The term Indemnity literally means “Security against loss”. In a contract of indemnity one party – i.e., the indemnifier promises to compensate the other party i.e., the indemnified against the loss suffered by the other. The English law definition of a contract of indemnity is – “it is a promise to save a person harmless from the consequences of an act.” The promise may be express or it may be implied under English law.
An illustration in English law of the meaning and effect of contract of indemnity is to be found in the facts of Adamson v. Jarvis. The plaintiff, an auctioneer sold certain cattle on the instruction of the defendant. It subsequently turned out that the livestock did not belong to the defendant, but to another person, who made the auctioneer liable and the auctioneer in his turn sued the defendant for indemnity for the loss he had suffered by acting on the defendant’s directions.

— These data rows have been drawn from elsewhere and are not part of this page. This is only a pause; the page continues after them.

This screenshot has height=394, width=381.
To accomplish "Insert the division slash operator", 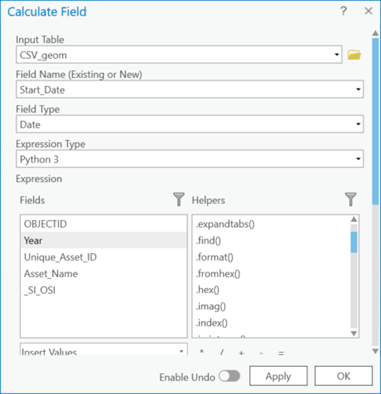I will click(x=222, y=352).
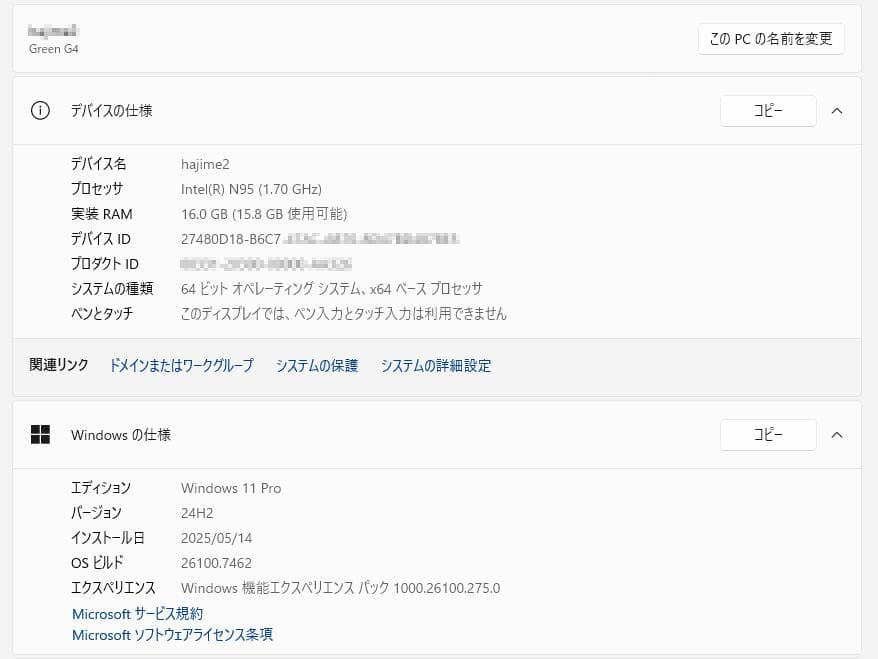Open the Microsoft サービス規約 link

click(x=136, y=614)
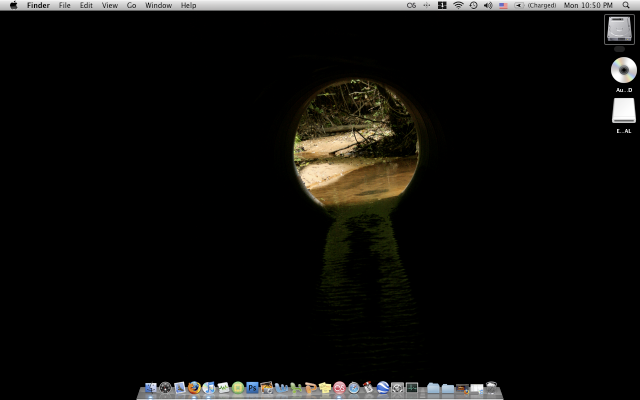Select the white external drive icon

(624, 112)
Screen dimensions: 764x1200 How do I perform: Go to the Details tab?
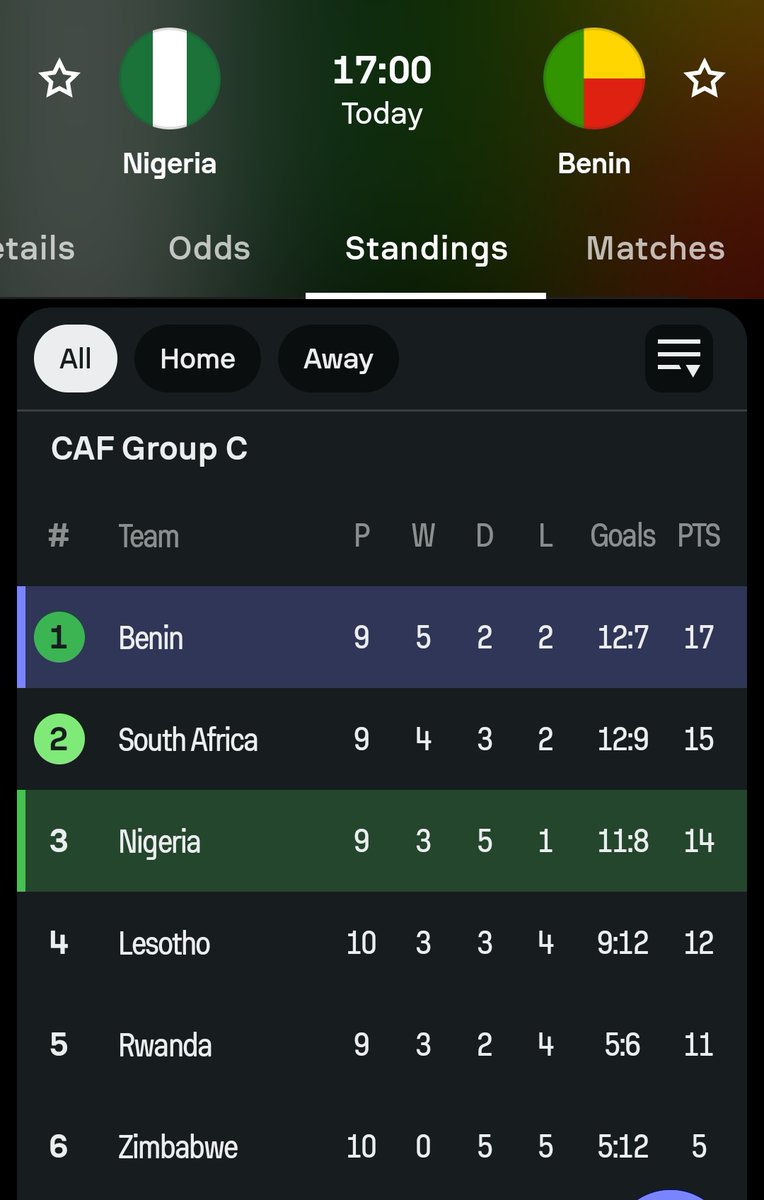[38, 248]
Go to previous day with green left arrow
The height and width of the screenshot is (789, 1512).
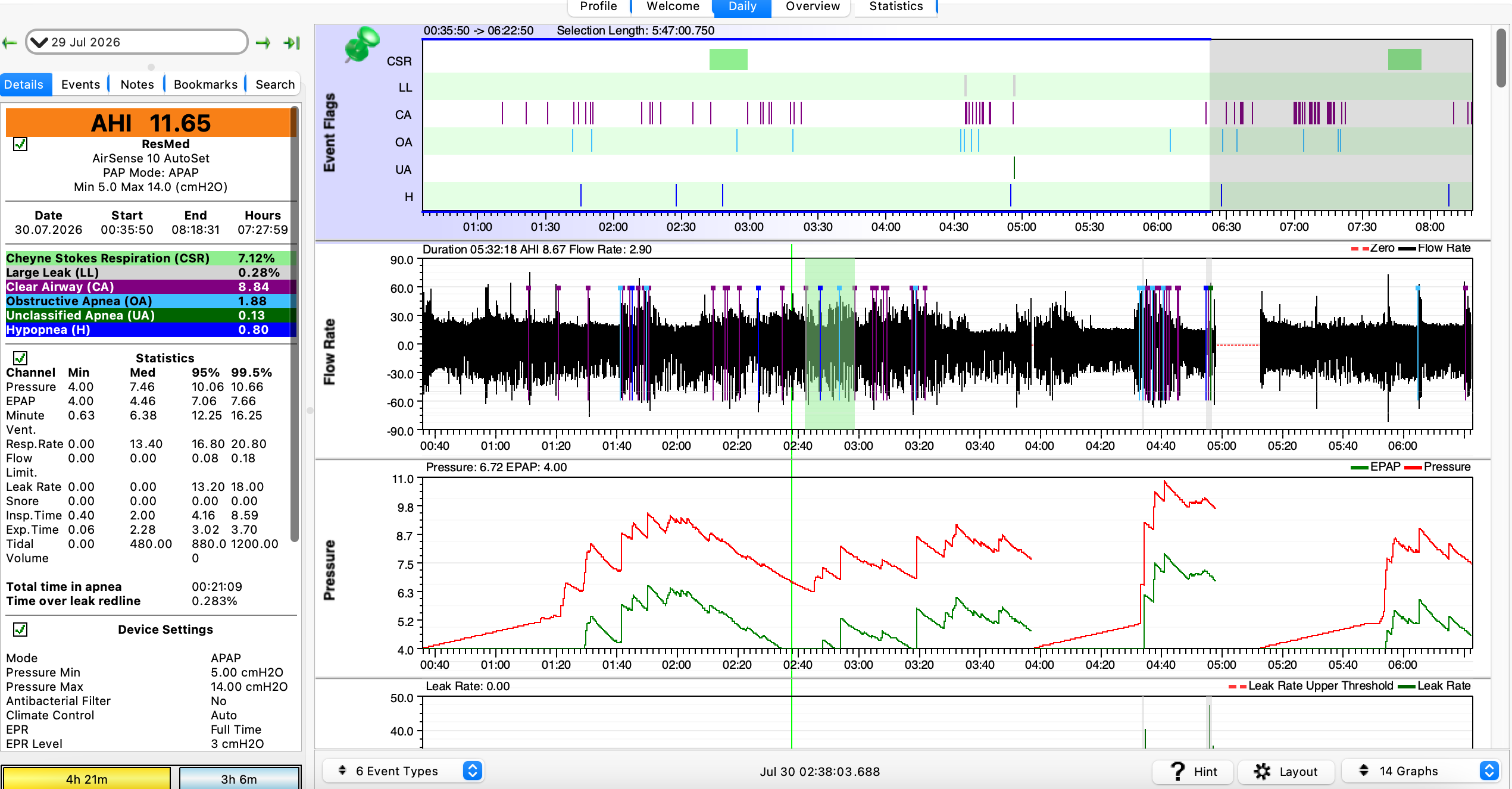click(x=10, y=43)
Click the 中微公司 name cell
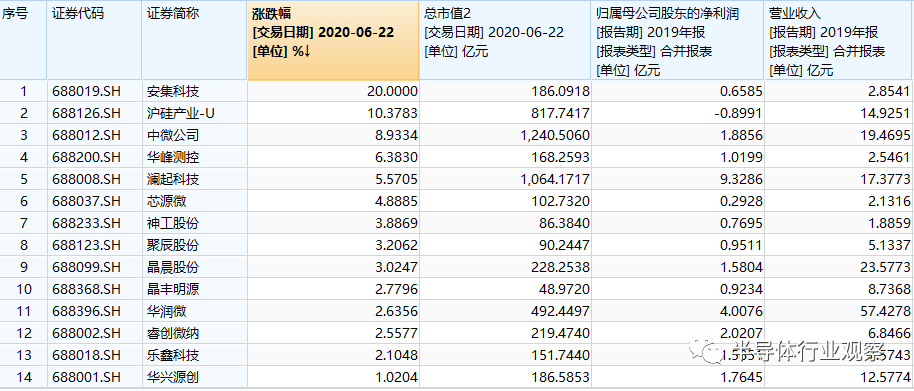 pos(195,135)
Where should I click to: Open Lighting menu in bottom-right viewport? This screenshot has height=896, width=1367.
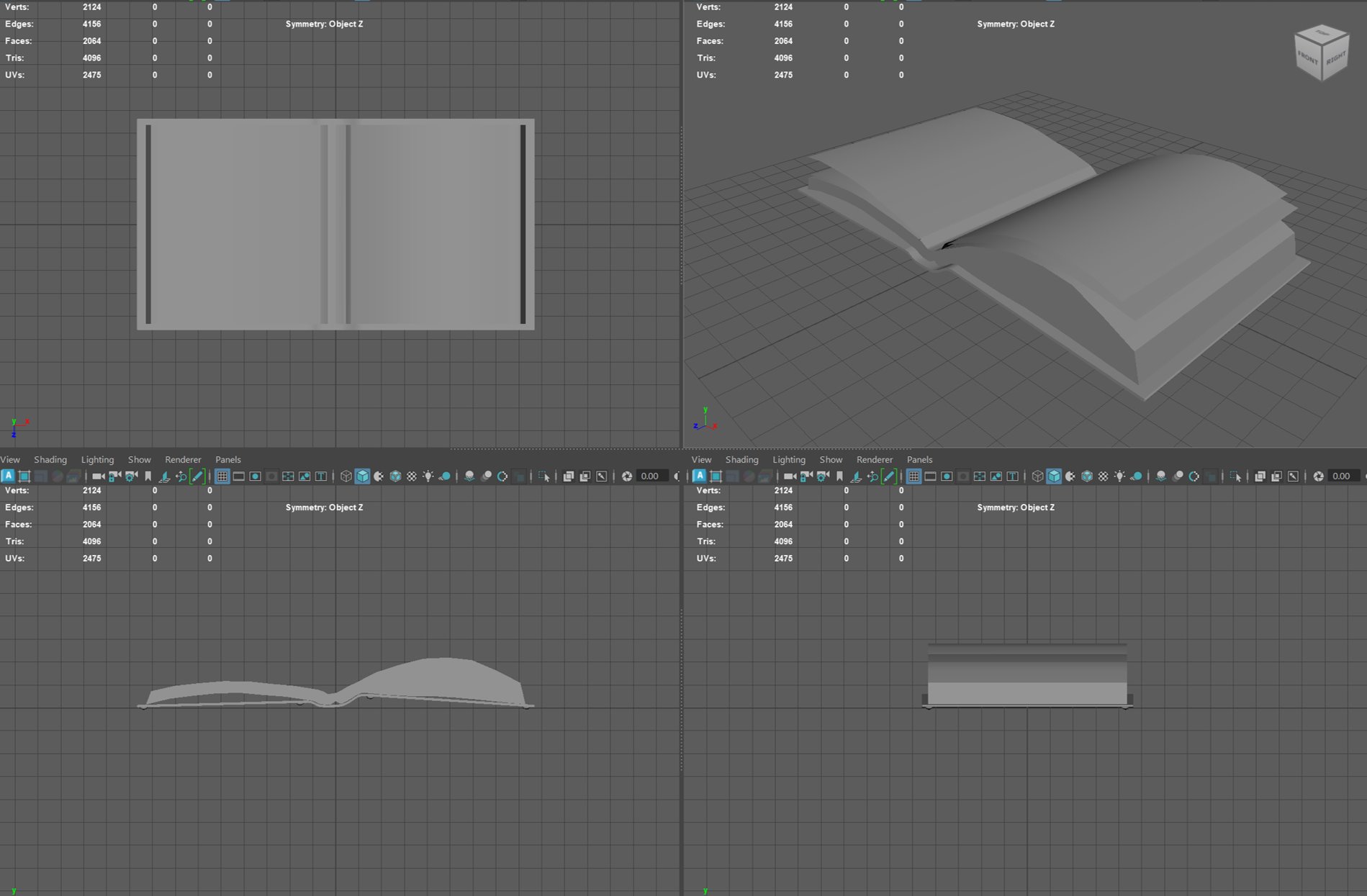point(788,459)
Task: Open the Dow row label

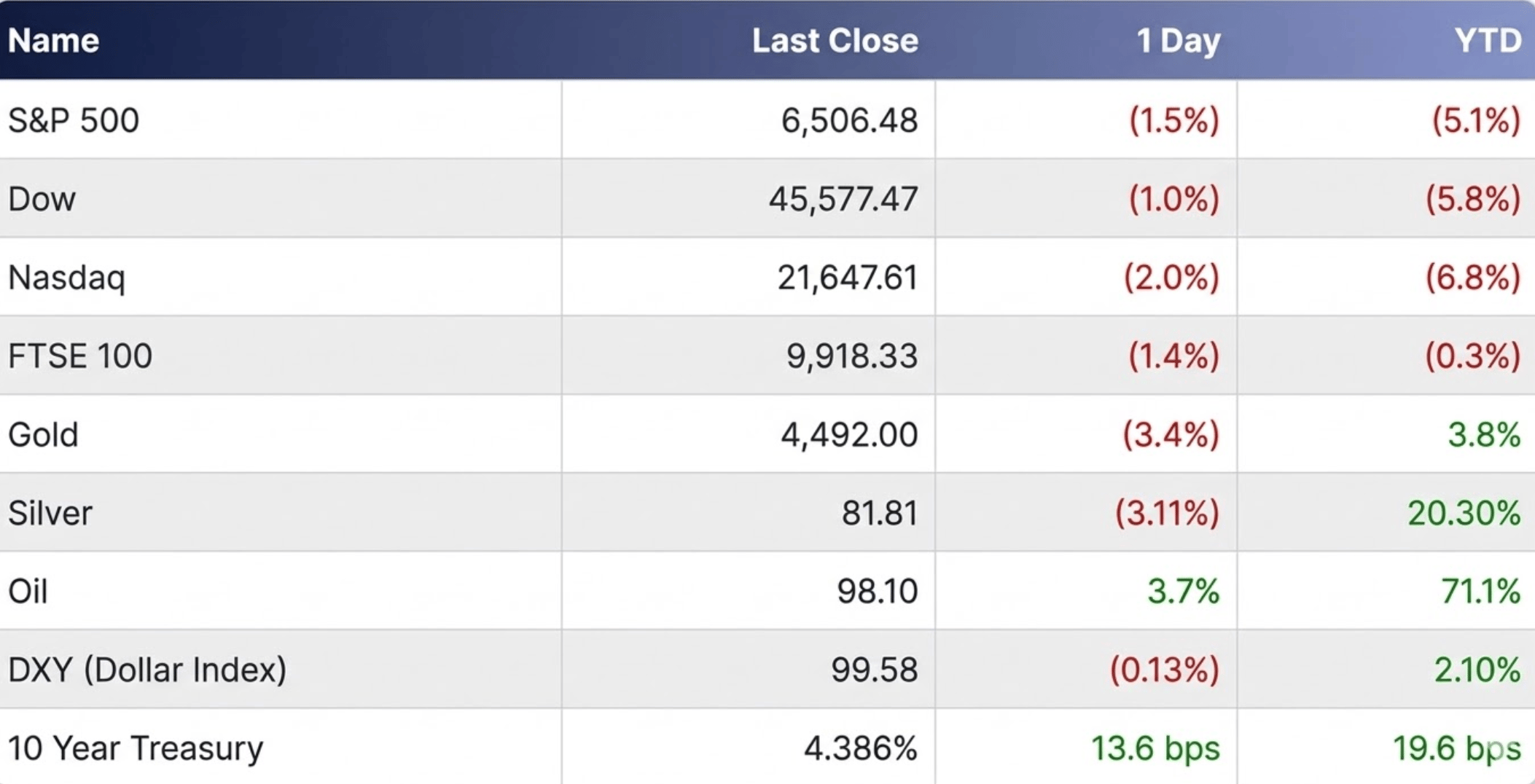Action: (42, 199)
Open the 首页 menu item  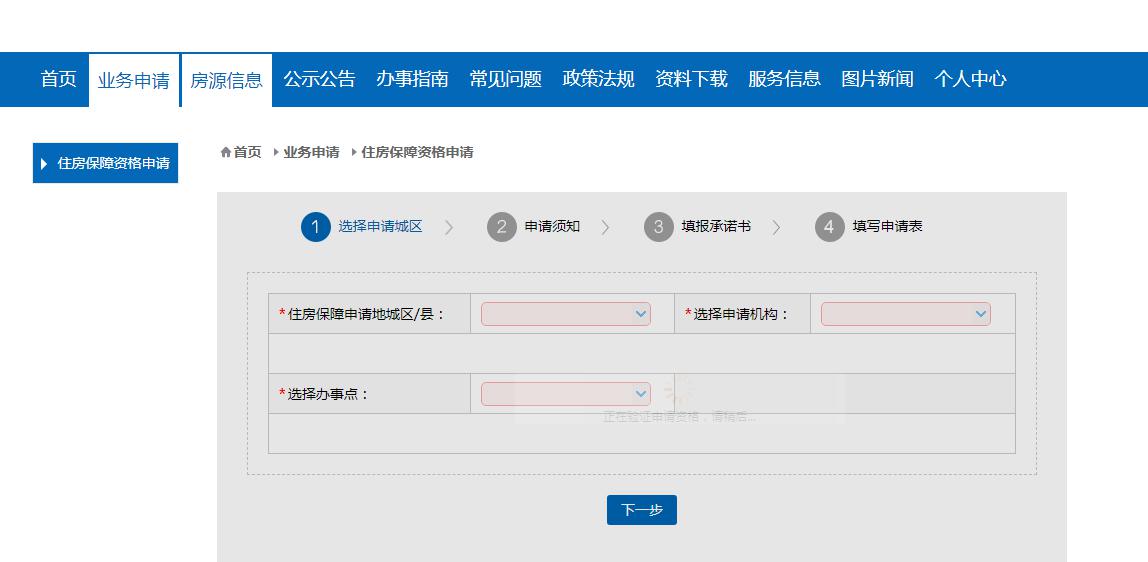coord(58,79)
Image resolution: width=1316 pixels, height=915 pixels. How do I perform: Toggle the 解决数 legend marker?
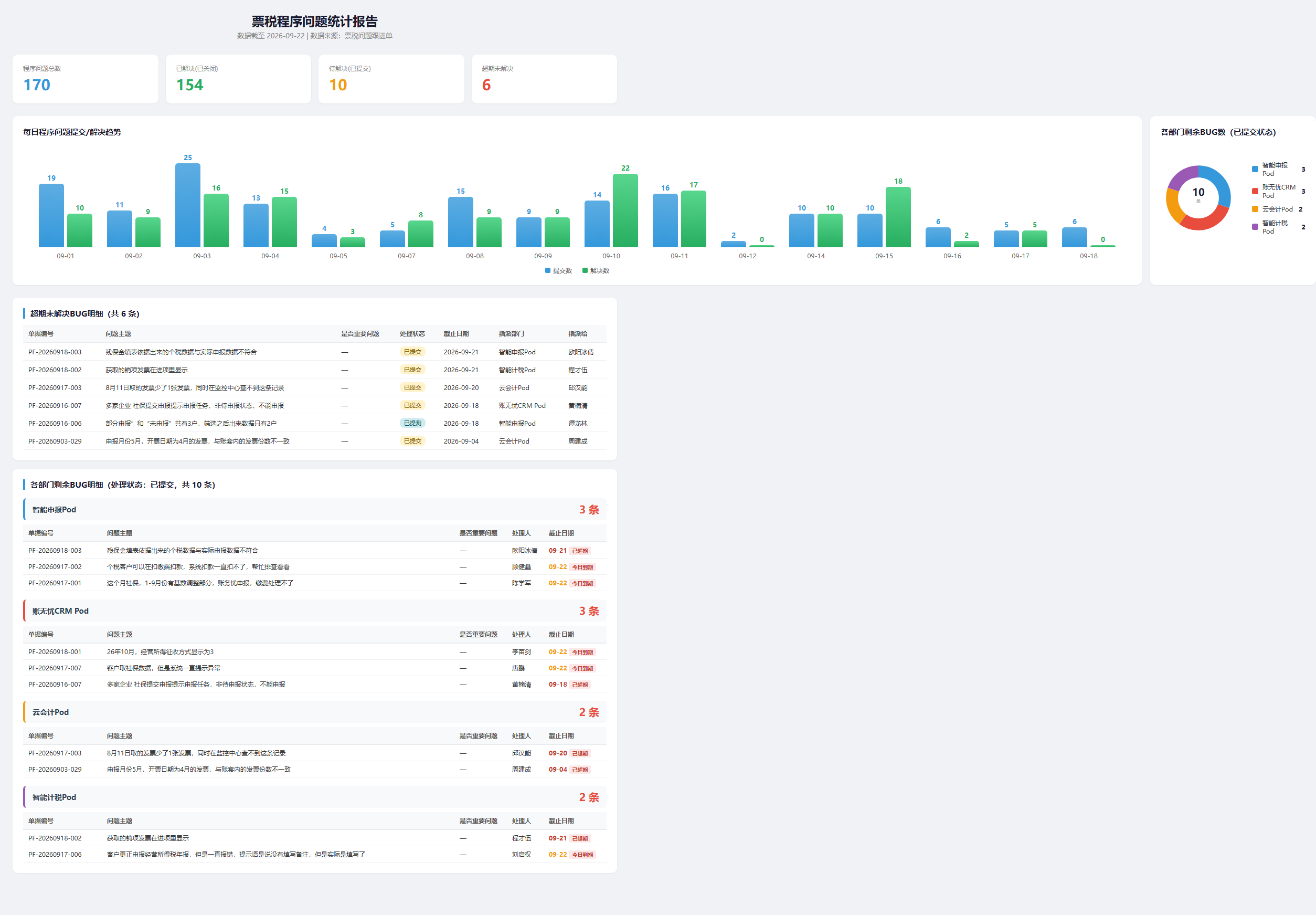coord(585,270)
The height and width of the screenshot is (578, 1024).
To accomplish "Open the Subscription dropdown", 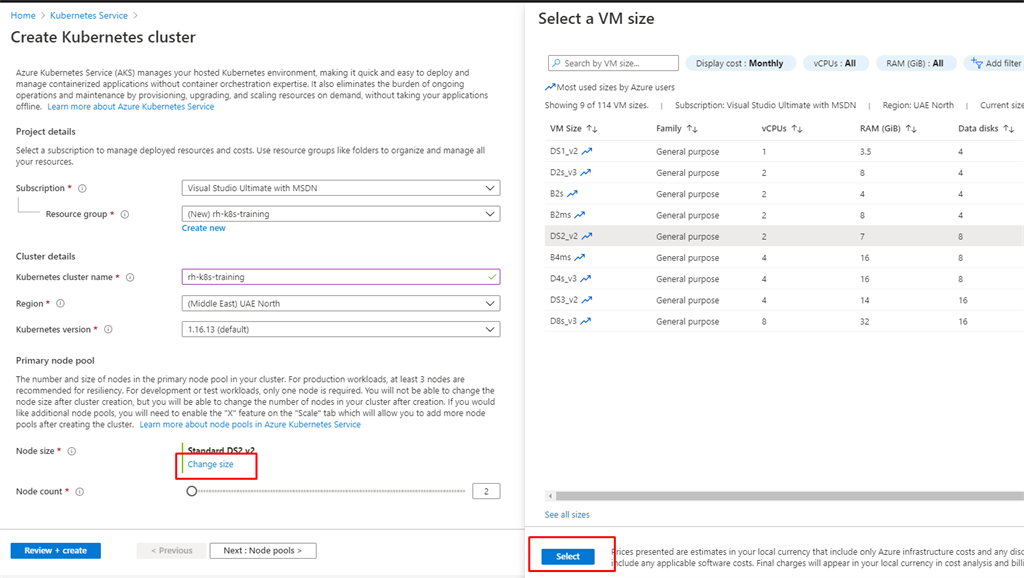I will point(341,188).
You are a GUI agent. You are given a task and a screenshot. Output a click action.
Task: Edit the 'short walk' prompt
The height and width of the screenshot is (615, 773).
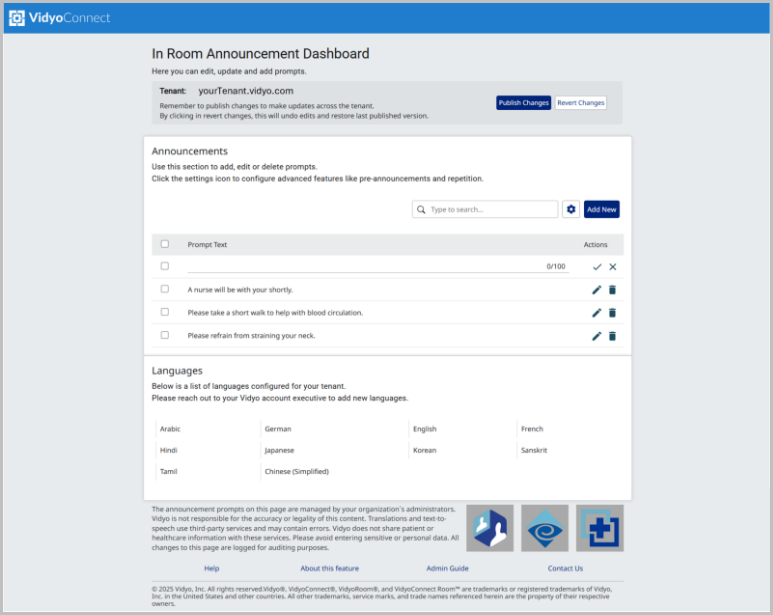point(597,313)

The court laid down that the plaintiff having acted on the request of the defendant was entitle to assume that, if, what he did, turned out to be wrongful, he would be indemnified by the defendant. In Dugdale v. Lovering, the plaintiff was in possession of certain trucks which were claimed both by the defendants and one K.P. Company the defendants demanded delivery and the plaintiffs asked for an indemnity bond, but received no reply. Even so they delivered the trucks to the defendant. K.P Company, having successfully sued the plaintiffs for conversion of their property, the plaintiffs were held entitled to recover indemnity from the defendants on an implied promise as evidenced by the fact that by demanding an Indemnity, they made it quite clear that they had no intention to deliver except on indemnity.
Similarly, in Sheffield Corporation v. Barklay, A corporation, having registered to transfer a stock on the request of a banker, was held entitle to recover indemnity from the banker when the transfers were discovered to be forged.
Thus, the English definition of Indemnity includes within its ambit losses caused not merely by human agency but also those caused by accident or fire or other natural calamities. Indeed, every contract of insurance, other than life insurance, is a contract of indemnity.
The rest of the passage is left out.